James and Kimberlee clearly explained the SIEVE IR (slides here), a collaborative specification enabling interoperability between frontends and backends. They invited the community to learn from their experience, presenting the IR as an extensible standard that could outlive the SIEVE program. By sharing lessons learned, they recruited participants to advance this specification effort, aligned on goals like flexibility and scalability, and built momentum to evolve these standards beyond SIEVE.
Overview:
- The IR provides a circuit representation of ZK proofs, designed through a formal process with multiple SIEVE teams.
- Enables frontends to interface with diverse backends, promoting modular interoperability.
- Language features like types, gates, functions demonstrate extensibility.
- Memory management and field conversions handle large proofs across prime fields.
- Tools built on IR show range of applications in vulnerabilities, policy enforcement.
Lessons Learned:
- Understand different visions and find common ground across teams.

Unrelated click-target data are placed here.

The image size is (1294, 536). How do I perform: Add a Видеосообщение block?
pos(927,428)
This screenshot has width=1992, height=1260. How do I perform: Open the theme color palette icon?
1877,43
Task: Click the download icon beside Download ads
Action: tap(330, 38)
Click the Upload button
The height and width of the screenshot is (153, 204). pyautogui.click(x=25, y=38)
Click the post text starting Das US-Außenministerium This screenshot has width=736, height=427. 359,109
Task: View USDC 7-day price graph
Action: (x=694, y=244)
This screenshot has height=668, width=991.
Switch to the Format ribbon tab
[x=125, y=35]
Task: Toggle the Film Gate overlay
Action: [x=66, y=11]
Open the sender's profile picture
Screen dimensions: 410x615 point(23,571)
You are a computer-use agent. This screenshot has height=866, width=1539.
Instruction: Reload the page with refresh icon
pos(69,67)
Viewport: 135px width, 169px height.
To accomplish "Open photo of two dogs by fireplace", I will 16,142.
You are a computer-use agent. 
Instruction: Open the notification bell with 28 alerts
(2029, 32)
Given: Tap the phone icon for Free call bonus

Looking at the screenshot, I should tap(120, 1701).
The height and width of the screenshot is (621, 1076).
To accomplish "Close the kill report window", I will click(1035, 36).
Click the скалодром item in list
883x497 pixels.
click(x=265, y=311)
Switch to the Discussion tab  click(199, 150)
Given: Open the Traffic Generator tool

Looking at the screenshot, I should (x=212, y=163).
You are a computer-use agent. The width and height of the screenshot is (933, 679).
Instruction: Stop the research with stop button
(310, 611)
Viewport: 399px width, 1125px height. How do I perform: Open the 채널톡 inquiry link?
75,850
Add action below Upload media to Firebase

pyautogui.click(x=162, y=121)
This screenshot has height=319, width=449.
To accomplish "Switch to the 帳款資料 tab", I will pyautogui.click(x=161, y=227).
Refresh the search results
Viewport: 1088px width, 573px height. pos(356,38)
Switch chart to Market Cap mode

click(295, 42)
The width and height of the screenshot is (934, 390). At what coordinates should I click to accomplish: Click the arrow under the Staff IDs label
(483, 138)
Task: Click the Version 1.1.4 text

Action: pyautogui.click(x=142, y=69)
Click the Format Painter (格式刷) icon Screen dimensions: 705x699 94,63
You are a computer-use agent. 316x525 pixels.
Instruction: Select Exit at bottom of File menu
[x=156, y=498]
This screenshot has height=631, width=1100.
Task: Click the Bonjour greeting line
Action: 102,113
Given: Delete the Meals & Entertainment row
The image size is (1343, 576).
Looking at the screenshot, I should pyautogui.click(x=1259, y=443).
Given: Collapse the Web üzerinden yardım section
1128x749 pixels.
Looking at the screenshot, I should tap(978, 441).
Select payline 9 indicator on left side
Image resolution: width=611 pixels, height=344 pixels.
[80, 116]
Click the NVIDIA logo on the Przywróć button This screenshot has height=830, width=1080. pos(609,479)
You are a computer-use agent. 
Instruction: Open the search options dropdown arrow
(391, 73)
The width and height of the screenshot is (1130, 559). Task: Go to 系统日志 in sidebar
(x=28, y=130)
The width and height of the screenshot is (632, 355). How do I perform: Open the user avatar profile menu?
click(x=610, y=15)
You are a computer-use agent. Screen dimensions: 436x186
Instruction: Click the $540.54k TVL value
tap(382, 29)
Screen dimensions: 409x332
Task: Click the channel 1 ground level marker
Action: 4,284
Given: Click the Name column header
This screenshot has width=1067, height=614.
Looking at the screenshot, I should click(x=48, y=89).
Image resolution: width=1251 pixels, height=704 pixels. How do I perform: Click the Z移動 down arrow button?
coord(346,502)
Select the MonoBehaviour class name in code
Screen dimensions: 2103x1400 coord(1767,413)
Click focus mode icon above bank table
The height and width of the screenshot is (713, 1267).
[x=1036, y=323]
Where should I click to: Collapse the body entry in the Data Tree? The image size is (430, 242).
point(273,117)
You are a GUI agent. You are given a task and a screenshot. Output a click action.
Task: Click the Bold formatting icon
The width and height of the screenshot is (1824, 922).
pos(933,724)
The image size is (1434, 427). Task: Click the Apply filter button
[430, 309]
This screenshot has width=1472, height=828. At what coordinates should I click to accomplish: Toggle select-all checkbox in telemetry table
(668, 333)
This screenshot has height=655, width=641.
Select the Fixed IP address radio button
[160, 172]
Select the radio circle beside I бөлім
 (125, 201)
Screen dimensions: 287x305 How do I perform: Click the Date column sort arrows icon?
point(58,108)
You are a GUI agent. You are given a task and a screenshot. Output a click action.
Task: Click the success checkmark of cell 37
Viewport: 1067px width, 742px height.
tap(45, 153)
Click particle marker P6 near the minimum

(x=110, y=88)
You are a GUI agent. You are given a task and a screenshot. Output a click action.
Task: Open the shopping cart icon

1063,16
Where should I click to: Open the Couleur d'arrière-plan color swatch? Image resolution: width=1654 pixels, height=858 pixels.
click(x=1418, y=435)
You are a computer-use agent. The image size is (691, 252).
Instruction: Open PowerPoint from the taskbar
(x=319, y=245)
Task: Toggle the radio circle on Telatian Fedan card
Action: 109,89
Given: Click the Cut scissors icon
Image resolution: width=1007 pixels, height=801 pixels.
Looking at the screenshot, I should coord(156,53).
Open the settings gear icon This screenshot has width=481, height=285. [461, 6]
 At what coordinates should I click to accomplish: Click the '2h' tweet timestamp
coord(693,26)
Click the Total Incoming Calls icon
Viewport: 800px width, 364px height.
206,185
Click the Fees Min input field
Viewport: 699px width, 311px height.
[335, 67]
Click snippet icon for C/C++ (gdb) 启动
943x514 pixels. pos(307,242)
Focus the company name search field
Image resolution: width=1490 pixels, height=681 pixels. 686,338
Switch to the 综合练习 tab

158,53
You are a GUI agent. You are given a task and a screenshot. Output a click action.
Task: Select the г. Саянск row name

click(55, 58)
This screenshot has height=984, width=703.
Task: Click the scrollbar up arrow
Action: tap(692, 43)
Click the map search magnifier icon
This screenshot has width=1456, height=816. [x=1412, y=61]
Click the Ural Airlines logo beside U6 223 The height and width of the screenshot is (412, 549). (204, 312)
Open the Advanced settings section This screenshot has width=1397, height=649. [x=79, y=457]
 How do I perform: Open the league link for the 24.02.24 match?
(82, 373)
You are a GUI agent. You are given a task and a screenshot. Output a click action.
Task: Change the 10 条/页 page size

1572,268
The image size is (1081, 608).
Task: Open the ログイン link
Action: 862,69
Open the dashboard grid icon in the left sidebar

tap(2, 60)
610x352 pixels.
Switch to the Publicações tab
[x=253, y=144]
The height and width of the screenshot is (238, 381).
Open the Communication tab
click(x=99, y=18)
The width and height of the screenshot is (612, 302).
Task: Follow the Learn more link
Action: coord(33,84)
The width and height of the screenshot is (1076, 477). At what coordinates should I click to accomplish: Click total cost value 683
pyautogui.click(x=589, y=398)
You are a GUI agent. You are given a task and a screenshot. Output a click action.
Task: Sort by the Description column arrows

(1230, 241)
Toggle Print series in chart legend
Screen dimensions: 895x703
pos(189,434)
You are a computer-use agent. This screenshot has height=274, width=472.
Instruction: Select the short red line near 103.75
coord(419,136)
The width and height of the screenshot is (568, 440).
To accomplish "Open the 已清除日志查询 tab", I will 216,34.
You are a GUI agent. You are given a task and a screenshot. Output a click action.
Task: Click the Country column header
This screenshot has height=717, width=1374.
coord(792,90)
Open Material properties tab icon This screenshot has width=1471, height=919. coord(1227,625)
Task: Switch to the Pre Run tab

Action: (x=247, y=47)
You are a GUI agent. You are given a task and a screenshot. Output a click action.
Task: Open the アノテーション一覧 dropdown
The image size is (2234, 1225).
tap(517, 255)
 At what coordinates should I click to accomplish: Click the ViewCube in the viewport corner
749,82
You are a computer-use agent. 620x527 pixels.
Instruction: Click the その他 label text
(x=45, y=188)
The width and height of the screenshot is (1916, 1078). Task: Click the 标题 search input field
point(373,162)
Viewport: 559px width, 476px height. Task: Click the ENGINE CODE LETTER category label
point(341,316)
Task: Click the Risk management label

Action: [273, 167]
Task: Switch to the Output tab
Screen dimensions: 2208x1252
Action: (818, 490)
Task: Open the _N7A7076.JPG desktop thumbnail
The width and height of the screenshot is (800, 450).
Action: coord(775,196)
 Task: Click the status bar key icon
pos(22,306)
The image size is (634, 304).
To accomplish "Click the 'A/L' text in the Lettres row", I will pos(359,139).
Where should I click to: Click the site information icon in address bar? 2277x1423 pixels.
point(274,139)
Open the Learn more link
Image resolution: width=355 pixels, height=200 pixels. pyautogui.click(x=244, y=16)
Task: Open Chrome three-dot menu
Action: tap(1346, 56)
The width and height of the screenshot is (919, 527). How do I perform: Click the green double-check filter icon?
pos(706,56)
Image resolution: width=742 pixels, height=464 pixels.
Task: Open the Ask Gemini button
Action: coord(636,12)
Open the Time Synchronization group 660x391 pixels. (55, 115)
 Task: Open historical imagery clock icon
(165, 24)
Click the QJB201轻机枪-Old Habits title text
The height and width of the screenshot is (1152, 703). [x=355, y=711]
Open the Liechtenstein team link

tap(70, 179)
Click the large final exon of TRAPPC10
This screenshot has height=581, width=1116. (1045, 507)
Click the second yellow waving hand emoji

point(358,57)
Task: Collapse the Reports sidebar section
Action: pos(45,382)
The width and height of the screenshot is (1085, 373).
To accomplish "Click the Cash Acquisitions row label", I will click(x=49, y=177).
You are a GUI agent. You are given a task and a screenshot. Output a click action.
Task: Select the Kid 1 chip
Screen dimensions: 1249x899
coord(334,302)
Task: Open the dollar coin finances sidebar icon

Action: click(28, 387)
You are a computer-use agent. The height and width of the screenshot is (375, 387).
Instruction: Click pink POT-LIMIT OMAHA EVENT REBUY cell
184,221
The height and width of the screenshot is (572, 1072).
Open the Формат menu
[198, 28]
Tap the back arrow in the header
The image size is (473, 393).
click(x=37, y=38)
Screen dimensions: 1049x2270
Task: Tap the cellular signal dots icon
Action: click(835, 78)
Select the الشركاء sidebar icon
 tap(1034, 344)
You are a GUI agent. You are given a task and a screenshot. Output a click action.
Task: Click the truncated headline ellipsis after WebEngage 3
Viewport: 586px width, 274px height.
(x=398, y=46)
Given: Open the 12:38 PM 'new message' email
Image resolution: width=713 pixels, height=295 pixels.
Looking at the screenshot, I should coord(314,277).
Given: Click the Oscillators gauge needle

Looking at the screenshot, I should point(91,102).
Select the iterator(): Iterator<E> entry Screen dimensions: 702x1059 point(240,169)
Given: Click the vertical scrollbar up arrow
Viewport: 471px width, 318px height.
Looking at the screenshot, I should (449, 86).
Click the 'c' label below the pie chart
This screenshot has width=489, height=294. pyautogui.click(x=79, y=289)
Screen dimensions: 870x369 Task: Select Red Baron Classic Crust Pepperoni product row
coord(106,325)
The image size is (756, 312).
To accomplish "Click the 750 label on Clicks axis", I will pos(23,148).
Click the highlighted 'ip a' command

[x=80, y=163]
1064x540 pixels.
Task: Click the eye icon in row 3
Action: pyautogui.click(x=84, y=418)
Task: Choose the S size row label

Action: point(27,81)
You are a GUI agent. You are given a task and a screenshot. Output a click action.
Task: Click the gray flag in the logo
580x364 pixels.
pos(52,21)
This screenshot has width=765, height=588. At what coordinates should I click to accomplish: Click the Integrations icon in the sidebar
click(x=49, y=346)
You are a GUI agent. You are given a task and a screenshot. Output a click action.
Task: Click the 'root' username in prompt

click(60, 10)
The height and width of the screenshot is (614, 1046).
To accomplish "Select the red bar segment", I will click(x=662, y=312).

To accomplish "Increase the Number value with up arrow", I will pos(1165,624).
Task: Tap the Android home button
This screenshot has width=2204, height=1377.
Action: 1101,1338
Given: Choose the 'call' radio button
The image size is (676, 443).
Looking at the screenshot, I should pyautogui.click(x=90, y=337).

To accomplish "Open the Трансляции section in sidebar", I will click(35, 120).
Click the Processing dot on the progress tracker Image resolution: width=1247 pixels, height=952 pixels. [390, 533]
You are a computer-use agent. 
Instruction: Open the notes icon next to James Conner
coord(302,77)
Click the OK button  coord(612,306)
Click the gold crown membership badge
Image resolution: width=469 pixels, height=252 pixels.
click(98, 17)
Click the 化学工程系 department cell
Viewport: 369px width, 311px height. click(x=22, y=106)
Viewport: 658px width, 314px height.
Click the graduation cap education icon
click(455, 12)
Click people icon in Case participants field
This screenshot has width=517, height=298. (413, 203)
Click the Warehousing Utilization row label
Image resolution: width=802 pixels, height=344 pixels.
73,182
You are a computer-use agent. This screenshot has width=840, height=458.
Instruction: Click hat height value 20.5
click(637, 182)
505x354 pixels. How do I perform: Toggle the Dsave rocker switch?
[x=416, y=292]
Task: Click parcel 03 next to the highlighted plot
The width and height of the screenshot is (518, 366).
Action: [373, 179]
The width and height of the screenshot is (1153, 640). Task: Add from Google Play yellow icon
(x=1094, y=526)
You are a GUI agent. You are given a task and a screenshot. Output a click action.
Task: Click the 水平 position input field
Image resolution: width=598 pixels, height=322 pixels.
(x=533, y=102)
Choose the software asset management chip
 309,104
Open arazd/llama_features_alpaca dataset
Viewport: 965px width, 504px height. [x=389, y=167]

- Have a standard process with unbiased arbiter to move things forward.
- Flexibility and scalability were critical goals to support innovation.
- Specification has proven useful enough to continue leveraging.
Looking Ahead:
- IR could become a broader standard or interoperate with Plonk.
- Community should try it out and consider evolving it.
- Can build plugins to extend functionality without syntax changes.
- Resources available on GitHub to get started.
- Continued feedback will be important as standards iterate.
Key Takeaways:
- IR provides a collaborative, extensible specification for ZK circuits.
- Enables modular interoperability between frontends and backends.
- Valuable lessons on designing standards by committee.
- Opportunity to build on this and advance ZK standards.
- Community involvement will be critical to evolve IR beyond SIEVE.